**TEXT**.
⁂

Lithuania's Ministry of National Defence announced Tuesday that it is leading the E.U.-affiliated Cyber Rapid Response Team in its first deployment. The Netherlands, Poland, Estonia, Romania, and Croatia will all send defensive cybersecurity experts. The move comes in response to a request for aid from Ukraine.
Ukraine has long been a target for Russia's government-affiliated hackers. It has already faced several cyberattacks during Russia's current troop buildup, including destructive software implanted on government computers in January and an attack that briefly knocked its banks offline last week.
Oil prices surge as stock markets shaken amid Ukraine crisis
Oil prices surged to close to $100, the highest in more than seven years, as global stock markets fell in early trading Tuesday amid growing fears over the Ukraine crisis.
Brent crude oil was up nearly 4 percent Tuesday morning, rising to just over $99 a barrel.
Meanwhile, Europe's STOXX 600 index fell nearly 2 percent in a seven-month low in early trade, before rising back up to Monday's closing level.
The ruble rose in FX markets, while German equities erased losses of more than 2 percent to trade flat.
Wall Street also erased losses, with futures measures for the S&P 500 turning positive as Nasdaq recovered from losses of about 2 percent to trade down 0.4 percent.

⁂

**INPUT DATA**.

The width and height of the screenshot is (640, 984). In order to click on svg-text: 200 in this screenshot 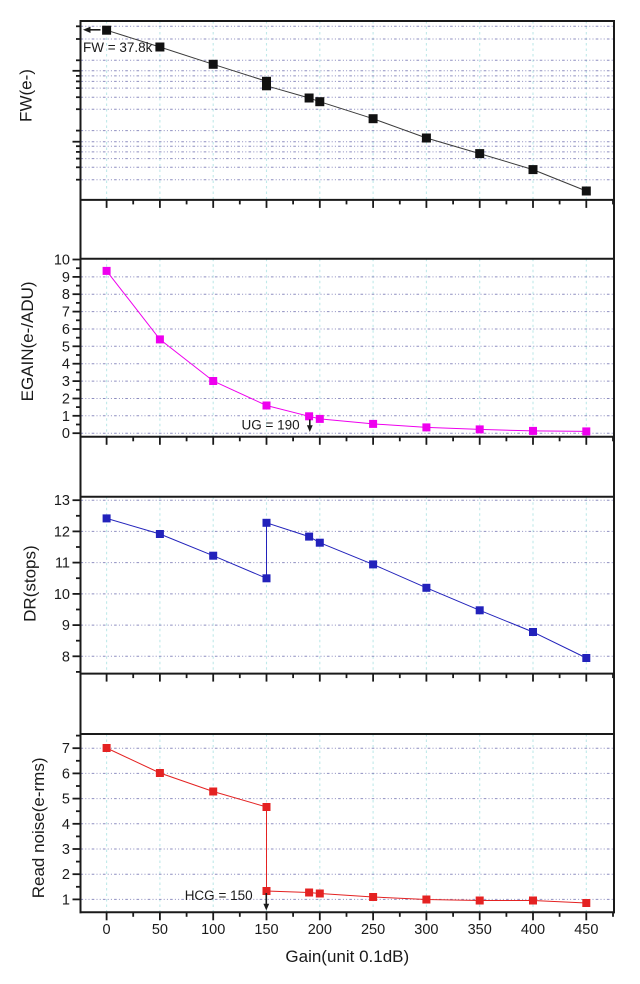, I will do `click(320, 930)`.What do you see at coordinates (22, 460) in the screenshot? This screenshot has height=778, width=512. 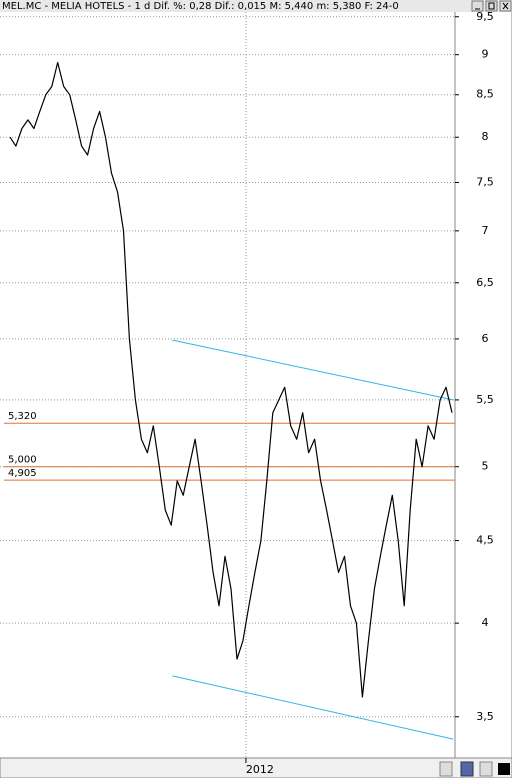 I see `level-label: 5,000` at bounding box center [22, 460].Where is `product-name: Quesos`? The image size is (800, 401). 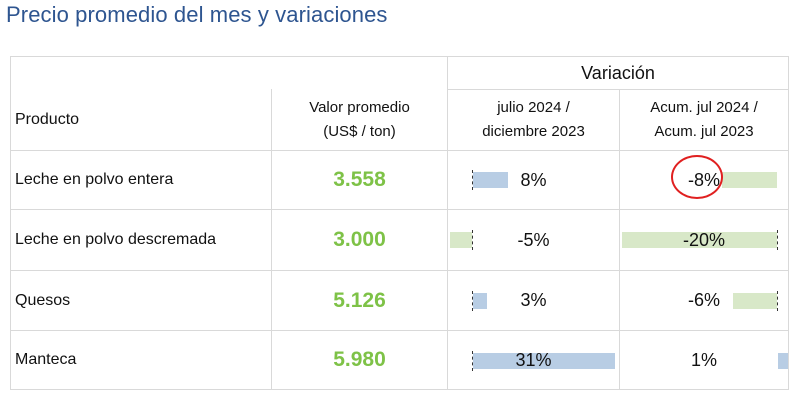 product-name: Quesos is located at coordinates (43, 300).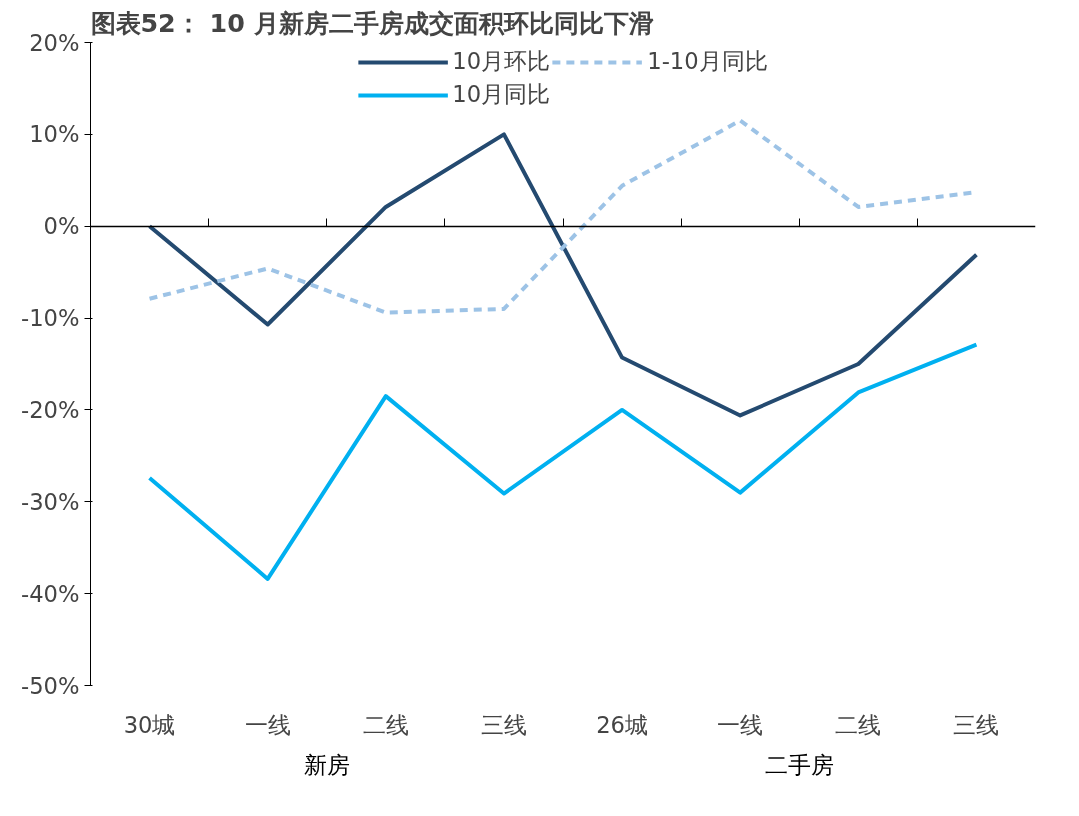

⁂

**INSTRUCTION**. Which countries does the news excerpt say will send defensive cybersecurity experts? List them all. The lines above aren't needed for this.

**ANSWER SECTION**.
- The Netherlands
- Poland
- Estonia
- Romania
- Croatia